§ **INSTRUCTIONS TO FOLLOW**:
Counting task for the entries below: give the number of lines that contain the word "pixels", with no other text.

Collected data entries
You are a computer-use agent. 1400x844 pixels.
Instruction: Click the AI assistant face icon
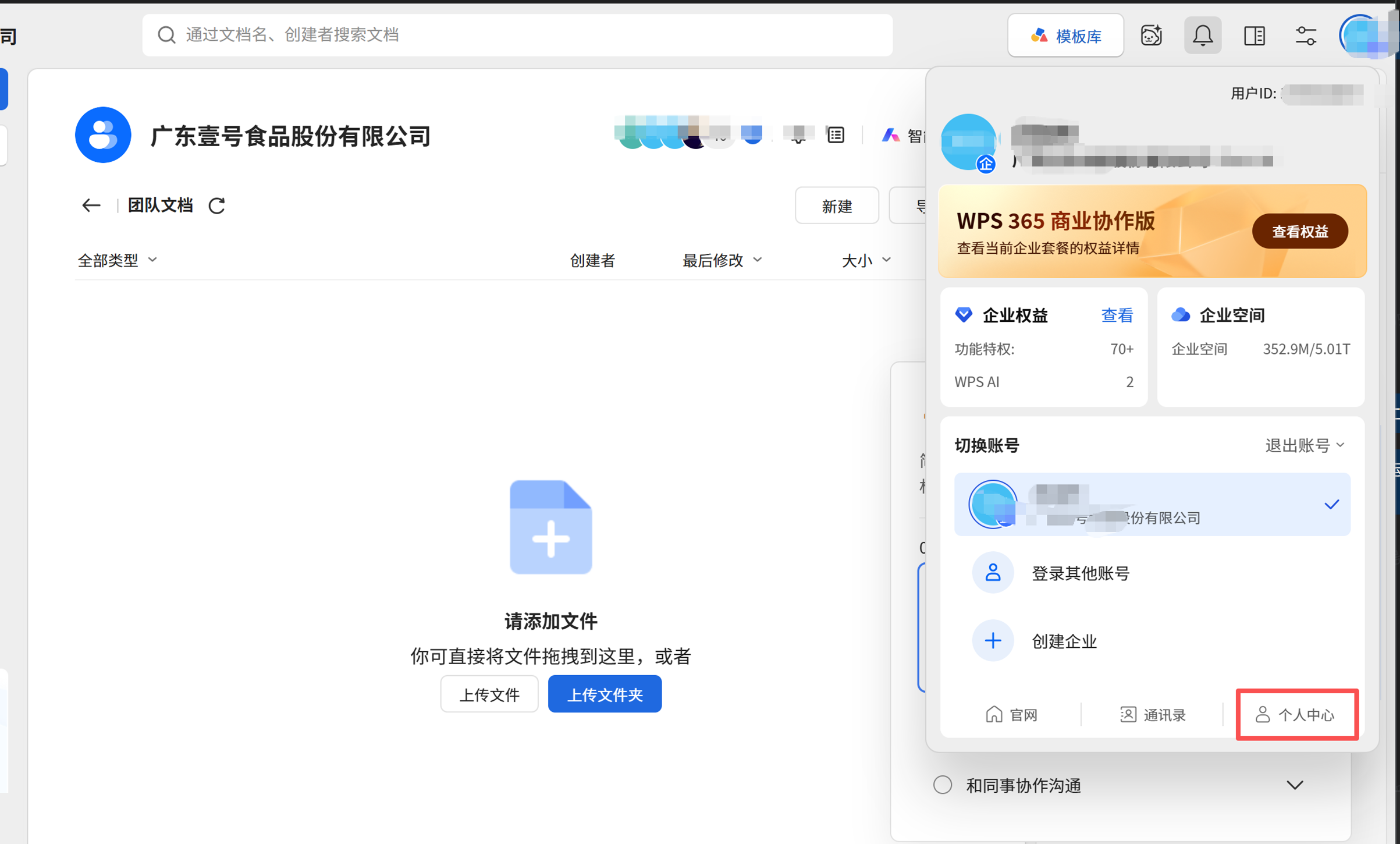click(x=1151, y=36)
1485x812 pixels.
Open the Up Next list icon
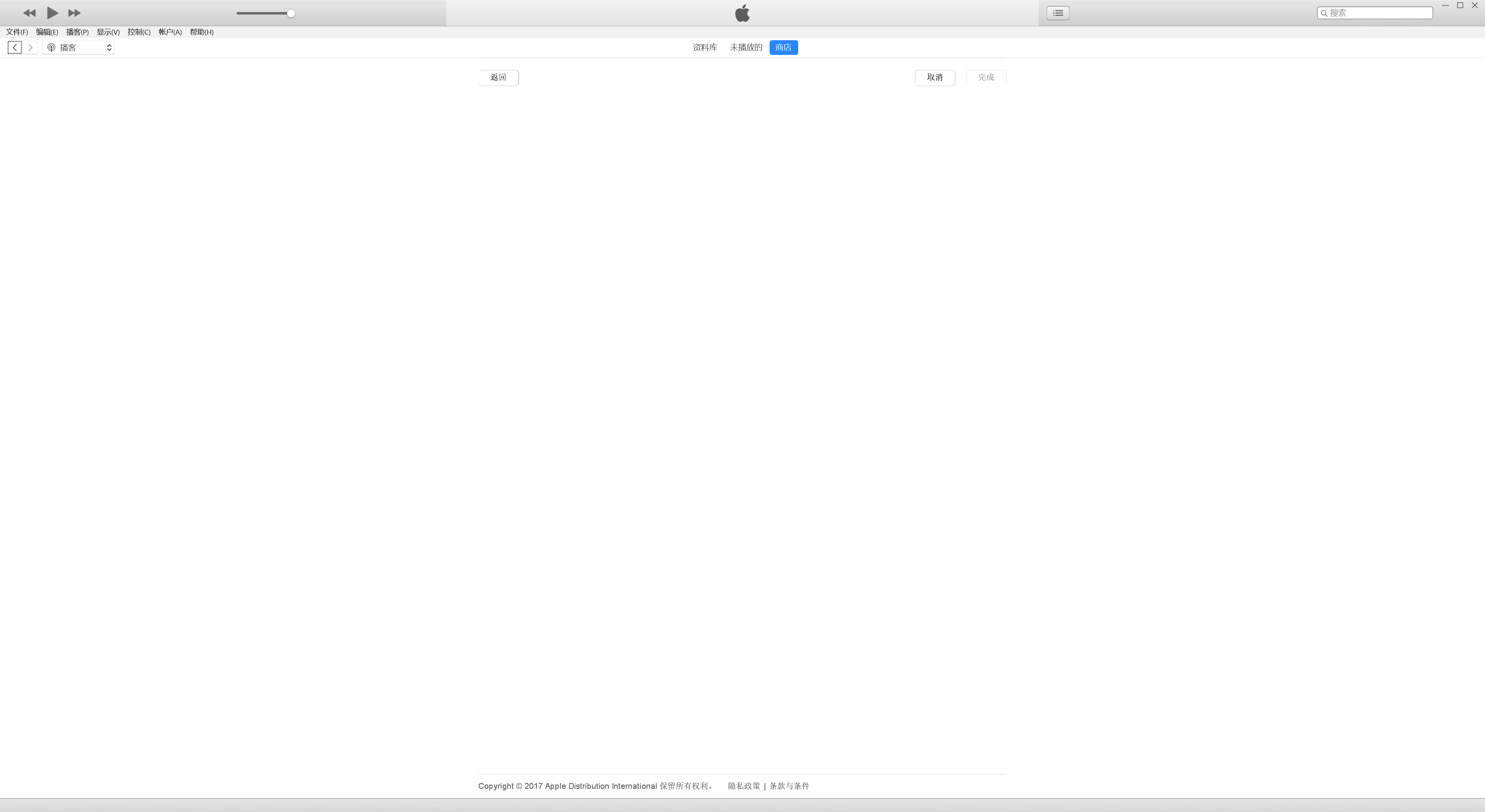[x=1058, y=13]
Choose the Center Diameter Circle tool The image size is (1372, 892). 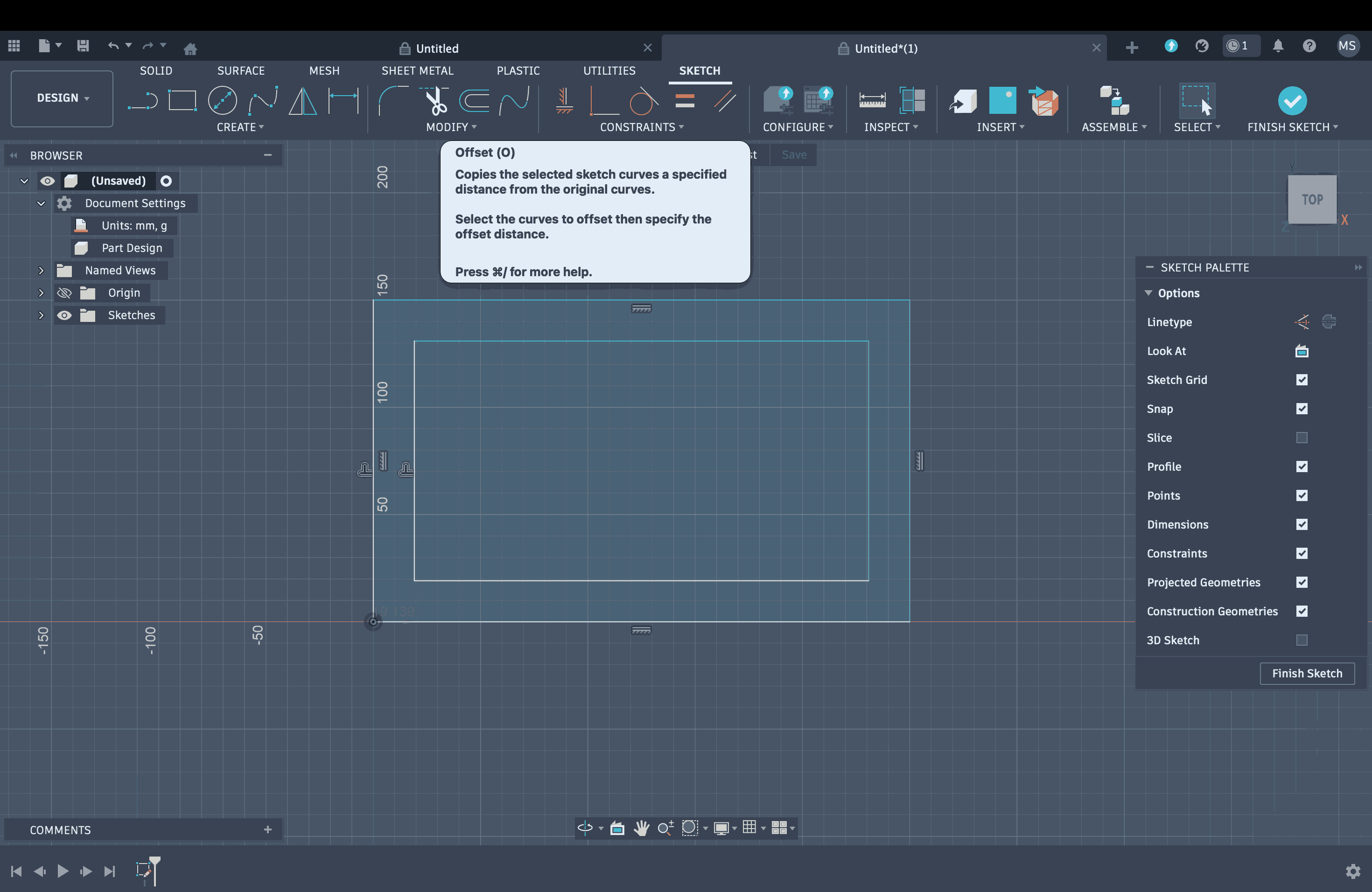pyautogui.click(x=223, y=101)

§ **REPLY TO THE TASK**:
2